Wednesday, August 09, 2006
Yuck, yuck. Puke, puke. Somebody break Katie from this disgusting hypnotic state she has been in for the last year!!! Bring back Chris Klein STASAP!!!
Rumor has it Vanity Fair is going to publish the first Suri pics. Unfortunately, no one cares.
(TomKat in their latest photo-op for the paparazzi)
Are we supposed to buy that Nicole is "bulking" up? She looks revolting here. Whose 15 minutes do we want over more: this chick or her ex-bff Paris? This one may be too close to call...
(Nicole Richie entering Guys karaoke night in Hollywood)
Our fave pop culture outlet, US Weekly, has reported for the second time that Vaughniston are engaged, even going so far as to put the story on their cover for this week's issue. But Vaughniston publicists have issued a statement emphatically denying the reports. In a related story, the doctors of pop have fallen asleep from such boring "news". C'mon US! We want some more dirty Candy Spelling dish!
This is just a promo for the VMA's and we don't know what to say about this one. Mulitiple choice question: After Paris pretended to read, what happened? a) her head exploded b) she fainted due to exhaustion c) she had sex with the moon man d) she declared that she would like to entertain the troops in Iran
US magazine is claiming in its featured article that Vince Vaughn has popped the question to Jennifer Aniston in spite of reports by others that claim that they are no longer together.

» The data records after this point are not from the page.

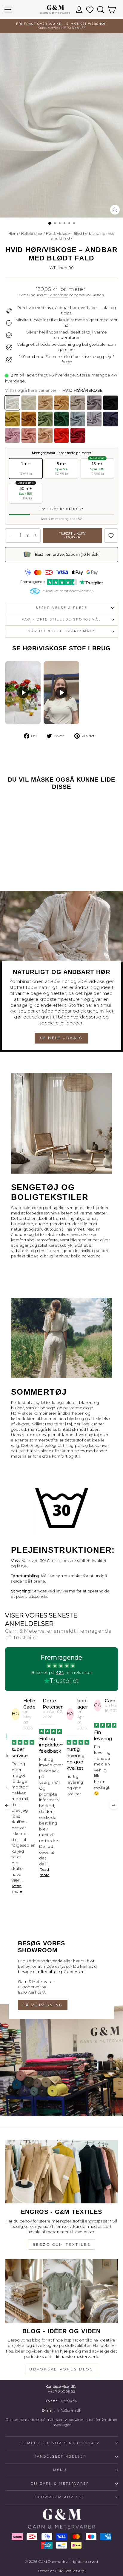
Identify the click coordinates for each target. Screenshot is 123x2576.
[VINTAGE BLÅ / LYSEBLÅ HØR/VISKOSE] (77, 419)
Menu (60, 2470)
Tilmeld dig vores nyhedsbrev (60, 2443)
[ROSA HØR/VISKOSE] (45, 435)
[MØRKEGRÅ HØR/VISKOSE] (94, 403)
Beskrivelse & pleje (61, 608)
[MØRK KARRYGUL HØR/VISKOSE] (28, 419)
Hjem (13, 233)
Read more (17, 1872)
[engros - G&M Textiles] (61, 2172)
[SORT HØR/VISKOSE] (110, 403)
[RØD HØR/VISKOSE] (61, 435)
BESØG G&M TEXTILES (62, 2244)
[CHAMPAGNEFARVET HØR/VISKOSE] (45, 403)
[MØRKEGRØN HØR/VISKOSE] (61, 419)
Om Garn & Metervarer (60, 2484)
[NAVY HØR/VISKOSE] (110, 419)
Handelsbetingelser (60, 2456)
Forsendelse (58, 295)
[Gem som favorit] (111, 535)
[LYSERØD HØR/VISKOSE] (12, 435)
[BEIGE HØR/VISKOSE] (61, 403)
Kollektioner (32, 233)
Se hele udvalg (61, 1038)
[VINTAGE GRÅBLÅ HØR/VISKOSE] (94, 419)
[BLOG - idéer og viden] (61, 2291)
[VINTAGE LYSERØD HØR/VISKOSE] (28, 435)
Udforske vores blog (61, 2369)
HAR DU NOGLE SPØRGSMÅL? (61, 631)
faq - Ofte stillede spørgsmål (61, 619)
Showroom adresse (60, 2497)
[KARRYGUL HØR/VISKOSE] (12, 419)
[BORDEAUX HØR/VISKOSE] (77, 435)
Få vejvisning (42, 2005)
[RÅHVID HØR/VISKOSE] (28, 403)
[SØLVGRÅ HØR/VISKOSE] (77, 403)
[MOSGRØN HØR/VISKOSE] (45, 419)
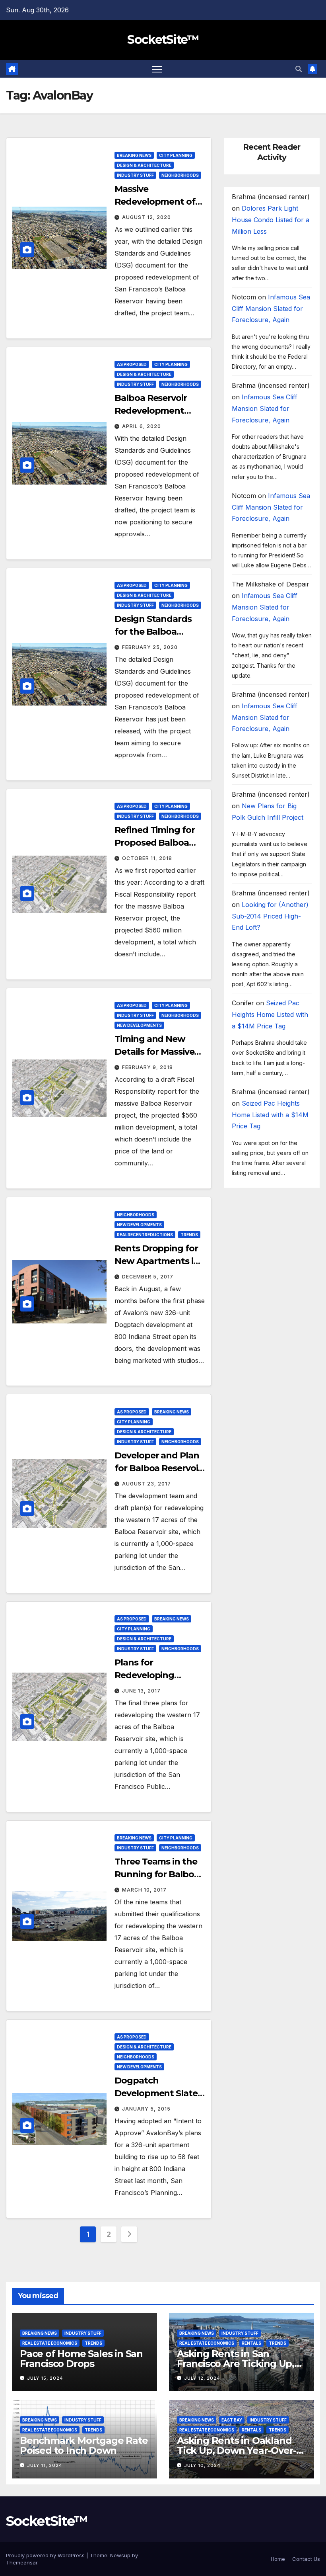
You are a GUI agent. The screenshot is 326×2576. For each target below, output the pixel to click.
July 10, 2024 (202, 2465)
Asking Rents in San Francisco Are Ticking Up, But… (235, 2363)
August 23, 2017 (146, 1484)
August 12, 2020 (146, 217)
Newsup (120, 2555)
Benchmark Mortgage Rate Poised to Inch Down (83, 2445)
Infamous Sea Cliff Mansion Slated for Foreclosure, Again (271, 308)
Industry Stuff (135, 175)
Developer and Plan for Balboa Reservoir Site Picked (157, 1468)
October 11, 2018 (147, 858)
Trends (189, 1234)
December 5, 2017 (147, 1277)
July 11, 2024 (44, 2465)
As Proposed (132, 364)
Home (278, 2559)
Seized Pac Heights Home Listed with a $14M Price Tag (270, 1014)
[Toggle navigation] (157, 69)
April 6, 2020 (141, 426)
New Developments (139, 1025)
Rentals (251, 2343)
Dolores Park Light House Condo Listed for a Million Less (270, 219)
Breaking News (134, 155)
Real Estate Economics (49, 2343)
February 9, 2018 (147, 1067)
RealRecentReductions (145, 1234)
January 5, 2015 (146, 2109)
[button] (298, 69)
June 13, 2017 (141, 1691)
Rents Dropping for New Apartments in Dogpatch (156, 1261)
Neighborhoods (180, 175)
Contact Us (306, 2559)
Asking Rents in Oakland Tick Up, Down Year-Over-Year (236, 2450)
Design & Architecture (144, 165)
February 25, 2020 (150, 647)
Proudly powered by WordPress (46, 2555)
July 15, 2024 (45, 2378)
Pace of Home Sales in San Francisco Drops (81, 2358)
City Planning (175, 155)
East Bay (231, 2420)
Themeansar (21, 2562)
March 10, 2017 (144, 1890)
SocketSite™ (162, 39)
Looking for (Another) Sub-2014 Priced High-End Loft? (270, 916)
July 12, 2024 (202, 2378)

In lieu of wedding china or checks to their favorite charity, they have asked that guests provide them with an unlimited supply of Marlboro Reds. Brad Pitt has reacted to this possible engagement by not giving a rat's ass.
Several media outlets are declaring that former youth pastor, Joe Simpson is creepy and continues to talk about his daughters' body parts while pushing his girls towards images that are far from wholesome. Meanwhile the girls have finally had enough of his intervention and lack of boundaries. Hmmm.... Joe Simpson is creepy. How is this a revelation to anyone?
Mischa Barton's recent trip to Australia had many people scratching their heads. In a press conference she went on and on about how much she loves Australian fashion, but when asked which Australian designer she was wearing- she didn't have a clue. She also didn't know how to do long division or multiply factors higher than 3.
(Someone looks happy). People magazine reports that Jennifer Aniston was having a girls' night at the Beverly Hills restaurant Spago, where she allegedly ate some of Wolfgang Puck’s signature dishes. "They were having a marvelous time," says a source. "Jennifer was laughing all night." I believe Jennifer Aniston was laughing and having a marvelous time like I believe that monkeys will fly out of my butt.
Bryce Dallas Howard, the daughter of director Ron Howard has announced that she is pregnant with her first child. Bryce is an excellent example of someone who became famous through sheer hard work and talent alone. No one has ever hired her just because she is Ron Howard's daughter. She and Tori Spelling deserve to be commended!
Here is Justin Timberlake's album cover for his new CD that has yet to be released. In an interview to promote the CD he had this to say about Britney Spears. “I dated Britney half my life but I don’t know that person anymore. I’m not sure I knew her before. If I was writing an article about her, I would not be able to fight the urge to write every dirty thing about her.” What do you think about his new song "Sexy/back"? Hate it or love it?
The question that has been raised by several postings is what on earth does Lindsay mean by the word "entertain"? Please post your thoughts on how Lindsay will entertain the troops, and remember there are no poles to dance around over in Iraq.